Femme qui tient son téléphone dans la main gauche et qui est aussi devant son ordinateur et semble travailler.

Méthodologie d’enquête : comment nous avons étudié les digital nomads à Las Palmas

Avant notre départ à Las Palmas, les groupes de travail ont été créés en fonction des sujets traités. Nous avons alors choisi de traiter un sujet qui permet d’introduire une perspective nouvelle afin de questionner des points de vue différents. 

Il nous semblait donc pertinent d’étudier le prisme des habitants de l’île accueillant les digitals nomads, pour ainsi évaluer l’impact de l’arrivée de ses travailleurs sur l’île, mais aussi l’évolution depuis une dizaine d’années.

Une enquête de terrain construite sur la diversité des approches

Pour cela nous nous sommes questionnés sur les méthodes susceptibles d’être les plus fructueuses. Nous avons donc élaboré différents supports de recherches :

  • Un QR code imprimé, accompagné d’explications en anglais et en espagnol, qui permettait d’accéder à un questionnaire sur la vie des habitants depuis l’arrivée de ces travailleurs 
  • Un entretien semi-directif 
  • Une rencontre avec une professeure en tourisme à l’université de Las Palmas 
  • Des prises de contact avec des associations et personnes alliées du hashtag “CanariaTieneUnLimite” qui organise des manifestations et militent pour une régulation du tourisme 
  • Et enfin des questions pour un “micro-trottoir”.
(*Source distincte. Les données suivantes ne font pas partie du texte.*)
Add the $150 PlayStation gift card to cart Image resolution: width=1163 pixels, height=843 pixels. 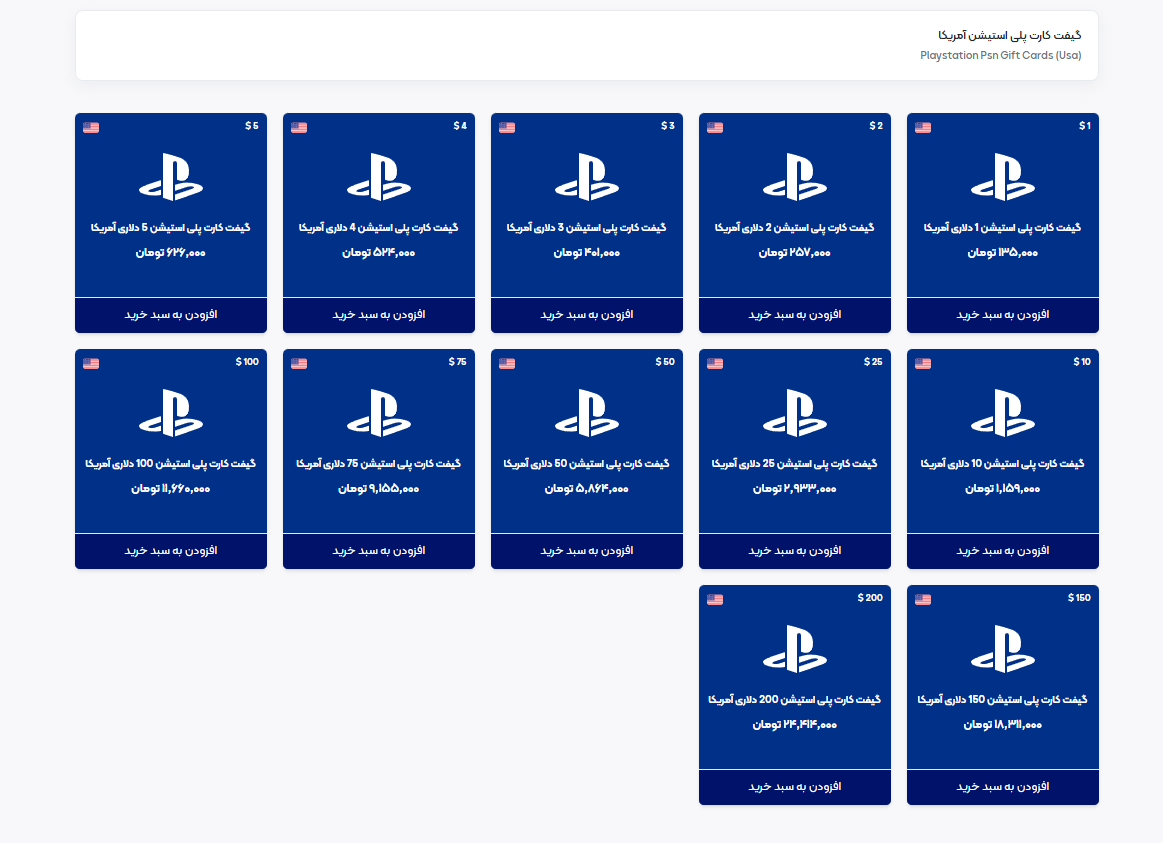coord(1002,787)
À notre arrivée, nous avons donc pu interroger une professeur en tourisme, qui nous a exposé l’évolution de l’île depuis le développement du tourisme, et l’arrivée des digitals nomads sur l’île. Cet échange nous a permis d’améliorer notre compréhension du contexte et de relire les questions que nous avions préparées afin qu’elles se rapprochent au plus près de la réalité et de la situation. 

Par la suite, nous avons débuté les micro-trottoirs qui ont été utiles à la fois pour tester la clarté de notre formulaire et anticiper certaines réactions (par exemple : que faire si la personne qui y répond ne connaît pas le concept de “nomad digital” ?). 

Un rendez-vous a également été organisé avec trois étudiants canariens rencontrés à Paris lors de leur voyage académique. L’entretien s’est tenu dans une cafétéria, dans un cadre informel propice à l’échange

Enfin nous avons achevé notre enquête de terrain en allant à la rencontre des passants avec notre QR Code pour les inviter à répondre à notre formulaire.

Pour compléter notre étude, nous avons diffusé un questionnaire accessible via un QR code. Nous avons abordé des passants dans les rues afin de leur proposer de le scanner. Ce format permet de toucher un public large, et de recueillir des données qui sont structurées, et qui, par la suite, peuvent être utilisées aisément. Malheureusement, la réticence de nombreuses personnes à scanner le QR code (par méfiance ou désintérêt), ainsi que l’abandon en cours de questionnaire, ont limité le nombre de réponses. La réussite de cette méthode dépendait de la motivation des personnes rencontrées. 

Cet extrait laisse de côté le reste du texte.